今日は、運営管理のR6第1問について解説します。
生産形態に関する記述と用語の組み合わせとして、最も適切なものを下記の解答群から選べ。
a 多様な顧客ニーズに合わせた製品を効率的かつ低価格で大量に生産する。
b 製品を品種ごとにまとめて、複数の品種を交互に生産する。
c あらかじめ用意した複数種類の部品を組み合わせて、受注後に多様な製品を生産する。
d 発注元のブランドとして販売される製品の製造機能を請け負って生産する。
〔解答群〕
ア a:OEM b:マスカスタマイゼーション c:モジュール生産 d:ロット生産
イ a:マスカスタマイゼーション b:モジュール生産 c:ロット生産 d:OEM
ウ a:マスカスタマイゼーション b:ロット生産 c:モジュール生産 d:OEM
エ a:モジュール生産 b:OEM c:マスカスタマイゼーション d:ロット生産
オ a:モジュール生産 b:ロット生産 c:OEM d:マスカスタマイゼーション
解説
生産形態に関する問題です。
まとめシートでは、以下の通り解説しています。
⽣産形態や⽣産⽅式は、様々な観点から分類できます。
・仕事の流し⽅の観点 :個別⽣産・ロット⽣産・連続⽣産
・注⽂と⽣産のタイミングの観点 :受注⽣産・⾒込⽣産
・⽣産する製品の種類と量の観点 :多種少量⽣産・中種中量⽣産・少種多量⽣産
・⼯場レイアウトの観点 :ジョブショップ型とフローショップ型
それぞれの特徴や課題などは 2 次試験でもよく問われますので、1 次試験の段階で理解を深めておきましょう。
ロット⽣産:仕事の流し⽅による分類において、例えば機械部品のように、⽣産量をまとめて複数の製品を交互に⽣産する⽅式をロット⽣産といいます。⼀度に同じ条件でまとめて作る製品の単位のことをロットといい、1 ロットの⽣産単位のことをロットサイズといいます。また、このロットサイズを設定することをロットサイジングといいます。ロットサイズは、材料調達、設備、管理の都合を考慮して、100 台、1,000 台、1⽇分といったように決められます。各ロットを識別できるようにすると、市場で不良が発⽣した際に、製造⽇、作業者などを追跡することができます。ロットサイズが⼤きい場合、段取り替えの回数が減って管理効率が⾼くなるという点がメリットですが、次の製品を⽣産するまでのサイクルが⻑くなる点はデメリットです。

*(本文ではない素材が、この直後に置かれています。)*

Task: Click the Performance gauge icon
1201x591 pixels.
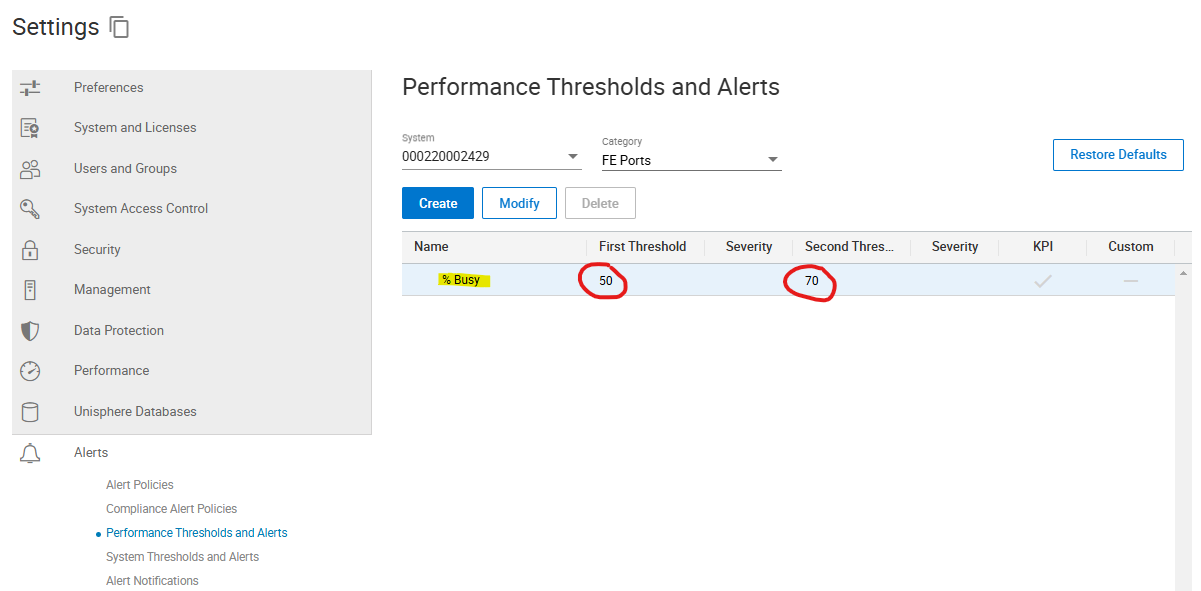Action: 30,371
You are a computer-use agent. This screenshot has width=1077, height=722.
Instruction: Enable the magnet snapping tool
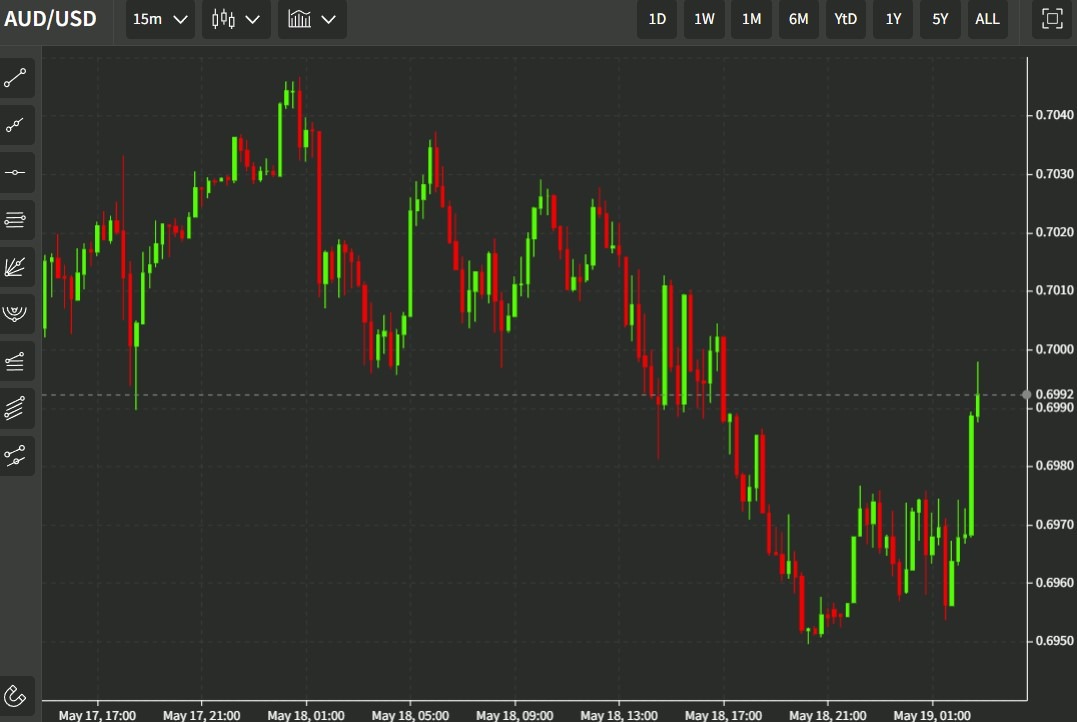pyautogui.click(x=16, y=696)
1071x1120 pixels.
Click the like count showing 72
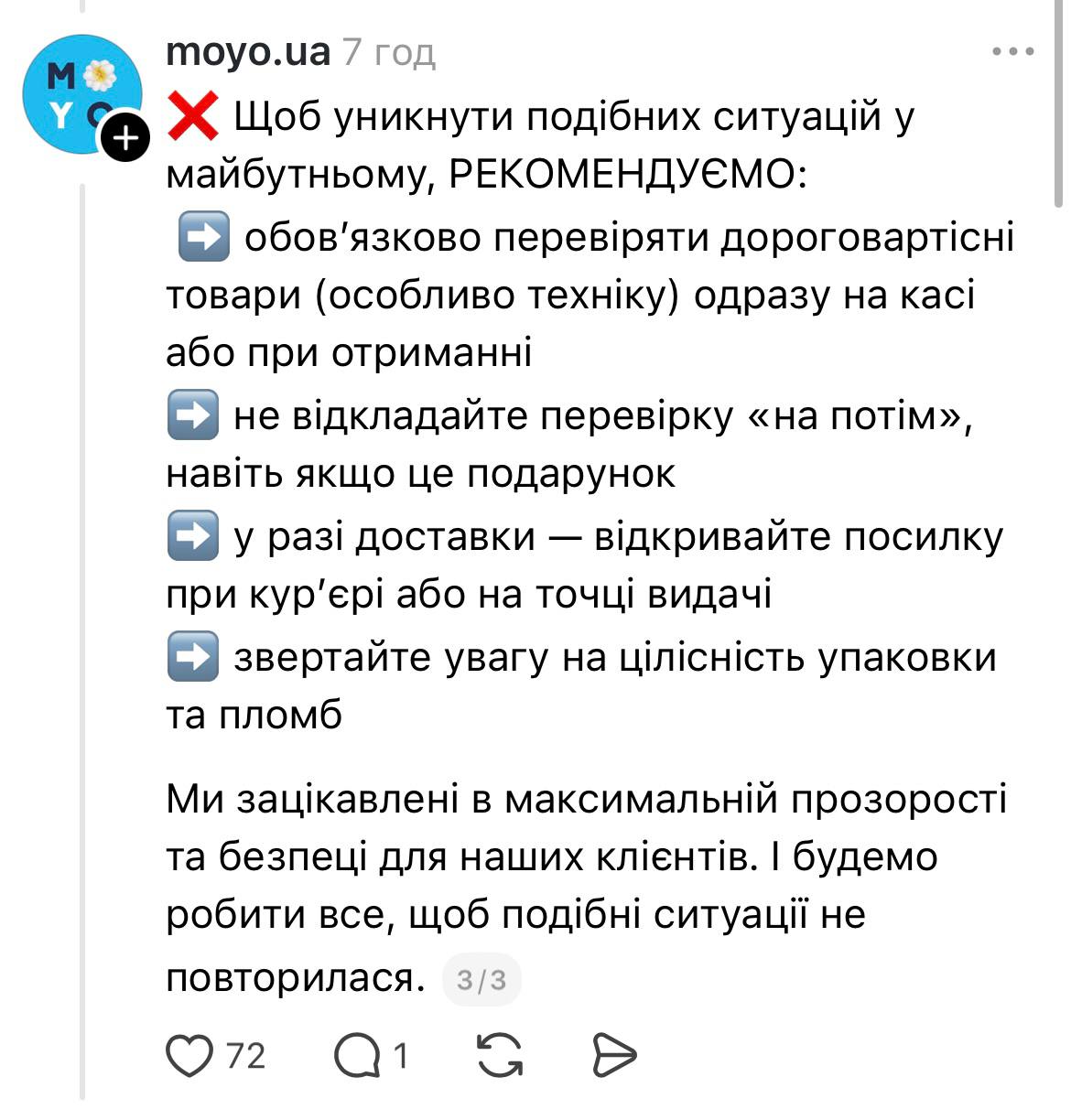[x=245, y=1056]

また、ロットサイズが⼩さい場合、次の製品を⽣産するまでのサイクルを短くできる点やロットトレース(追跡)が容易なためトレーサビリティの精度が向上する点はメリットですが、ロットサイズを⼩さくしすぎると段取り替えの回数の増加により、⽣産効率が低くなる点がデメリットです。ロットサイズは、受注や出荷の状況を踏まえ、適切に設定する必要があります。ちなみに、ロットサイズを⼩さくするには、段取り替えを効率化するという⽅法や、持ちすぎには注意する必要がありますが在庫を持つという⽅法があります。
OEM: OEM とは、Original Equipment Manufacturer(または Manufacturing)の略で、相⼿先ブランドによる⽣産という意味です。OEM は委託側にとっては⼯場を保有しないため固定費が削減でき、需要変動に柔軟に対応できるというメリットがありますが、⾃社で⽣産を⾏わないため⾃社の技術が育たないというデメリットもあります。また、受託側にとっては安定収⼊の確保や、相⼿先ブランドの⽣産を通じた製造経験の蓄積、遊休設備の活⽤というメリットがありますが、OEM に依存することで、⾃社ブランドの構築が困難となってしまう、⾃社の売上が受注先の経営状況に左右されてしまう、価格⽀配権を失う可能性が⽣じてしまうといったデメリットもあります。
マスカスタマイゼーション: 情報技術を活⽤し多数の顧客に個別に対応する手法
それでは選択肢をみていきましょう。
選択肢ア:誤りです。
よって、この選択肢は×です。
選択肢イ:誤りです。
よって、この選択肢は×です。
選択肢ウ:その通りです。
よって、この選択肢は〇です。
選択肢エ:誤りです。
よって、この選択肢は×です。
選択肢オ:誤りです。
よって、この選択肢は×です。
以上から、正解は選択肢ウとなります。
本問題では、基本知識のロット生産の特徴と、OEMの意味を把握していれば、他用語知識がすぐ思い出せなかったとしても解答を導き出すことができた問題です。運営管理は問題数が多いため試験時間が足りなくなります。試験本番では、基本知識がすっと思い出せて時間をかけずに解ける問題を選択しながらどんどん解答していきましょう。計算問題や解答に迷う問題は後回しにすると試験時間の後半に時間的&精神的な余裕が出てきます。